* MATERIAL FOR THIS TASK:
[start]
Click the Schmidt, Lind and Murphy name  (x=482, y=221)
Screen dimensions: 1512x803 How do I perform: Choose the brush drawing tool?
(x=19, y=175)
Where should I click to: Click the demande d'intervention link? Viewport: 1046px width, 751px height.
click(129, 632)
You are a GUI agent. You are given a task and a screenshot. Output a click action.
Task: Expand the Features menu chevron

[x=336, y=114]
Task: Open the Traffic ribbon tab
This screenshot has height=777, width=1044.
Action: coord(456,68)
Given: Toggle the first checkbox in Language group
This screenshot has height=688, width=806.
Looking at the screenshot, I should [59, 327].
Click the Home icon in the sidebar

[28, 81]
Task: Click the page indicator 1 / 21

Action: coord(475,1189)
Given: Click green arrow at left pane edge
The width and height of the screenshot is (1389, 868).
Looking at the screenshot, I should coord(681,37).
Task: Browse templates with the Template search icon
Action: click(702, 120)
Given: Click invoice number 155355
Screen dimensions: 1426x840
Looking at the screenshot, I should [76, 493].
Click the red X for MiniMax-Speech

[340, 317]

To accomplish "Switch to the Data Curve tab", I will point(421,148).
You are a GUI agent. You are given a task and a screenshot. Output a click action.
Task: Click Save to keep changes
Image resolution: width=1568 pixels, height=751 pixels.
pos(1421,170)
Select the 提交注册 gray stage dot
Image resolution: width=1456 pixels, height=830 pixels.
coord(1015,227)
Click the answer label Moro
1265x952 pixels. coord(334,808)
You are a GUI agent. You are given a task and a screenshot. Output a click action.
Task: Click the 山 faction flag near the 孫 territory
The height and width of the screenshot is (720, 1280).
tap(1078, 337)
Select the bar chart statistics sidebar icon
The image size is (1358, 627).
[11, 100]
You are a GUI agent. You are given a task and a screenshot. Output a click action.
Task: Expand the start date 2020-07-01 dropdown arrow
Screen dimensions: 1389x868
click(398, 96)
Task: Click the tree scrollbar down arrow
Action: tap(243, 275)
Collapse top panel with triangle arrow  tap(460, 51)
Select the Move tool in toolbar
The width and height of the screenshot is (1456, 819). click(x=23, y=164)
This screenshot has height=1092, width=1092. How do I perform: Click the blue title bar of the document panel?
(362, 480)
[end]
* TASK TO COMPLETE: Render every line of the records above as a Markdown table with the columns No. and Line, numbering each line in order and skipping blank lines.

* RESPONSE TO THE EXERCISE:
| No. | Line |
|---|---|
| 1 | Click the Schmidt, Lind and Murphy name  (x=482, y=221) |
| 2 | Screen dimensions: 1512x803 How do I perform: Choose the brush drawing tool? |
| 3 | (x=19, y=175) |
| 4 | Where should I click to: Click the demande d'intervention link? Viewport: 1046px width, 751px height. |
| 5 | click(129, 632) |
| 6 | You are a GUI agent. You are given a task and a screenshot. Output a click action. |
| 7 | Task: Expand the Features menu chevron |
| 8 | [x=336, y=114] |
| 9 | Task: Open the Traffic ribbon tab |
| 10 | This screenshot has height=777, width=1044. |
| 11 | Action: coord(456,68) |
| 12 | Given: Toggle the first checkbox in Language group |
| 13 | This screenshot has height=688, width=806. |
| 14 | Looking at the screenshot, I should [59, 327]. |
| 15 | Click the Home icon in the sidebar |
| 16 | [28, 81] |
| 17 | Task: Click the page indicator 1 / 21 |
| 18 | Action: coord(475,1189) |
| 19 | Given: Click green arrow at left pane edge |
| 20 | The width and height of the screenshot is (1389, 868). |
| 21 | Looking at the screenshot, I should coord(681,37). |
| 22 | Task: Browse templates with the Template search icon |
| 23 | Action: click(702, 120) |
| 24 | Given: Click invoice number 155355 |
| 25 | Screen dimensions: 1426x840 |
| 26 | Looking at the screenshot, I should [76, 493]. |
| 27 | Click the red X for MiniMax-Speech |
| 28 | [340, 317] |
| 29 | To accomplish "Switch to the Data Curve tab", I will point(421,148). |
| 30 | You are a GUI agent. You are given a task and a screenshot. Output a click action. |
| 31 | Task: Click Save to keep changes |
| 32 | Image resolution: width=1568 pixels, height=751 pixels. |
| 33 | pos(1421,170) |
| 34 | Select the 提交注册 gray stage dot |
| 35 | Image resolution: width=1456 pixels, height=830 pixels. |
| 36 | coord(1015,227) |
| 37 | Click the answer label Moro |
| 38 | 1265x952 pixels. coord(334,808) |
| 39 | You are a GUI agent. You are given a task and a screenshot. Output a click action. |
| 40 | Task: Click the 山 faction flag near the 孫 territory |
| 41 | The height and width of the screenshot is (720, 1280). |
| 42 | tap(1078, 337) |
| 43 | Select the bar chart statistics sidebar icon |
| 44 | The image size is (1358, 627). |
| 45 | [11, 100] |
| 46 | You are a GUI agent. You are given a task and a screenshot. Output a click action. |
| 47 | Task: Expand the start date 2020-07-01 dropdown arrow |
| 48 | Screen dimensions: 1389x868 |
| 49 | click(398, 96) |
| 50 | Task: Click the tree scrollbar down arrow |
| 51 | Action: tap(243, 275) |
| 52 | Collapse top panel with triangle arrow  tap(460, 51) |
| 53 | Select the Move tool in toolbar |
| 54 | The width and height of the screenshot is (1456, 819). click(x=23, y=164) |
| 55 | This screenshot has height=1092, width=1092. How do I perform: Click the blue title bar of the document panel? |
| 56 | (362, 480) |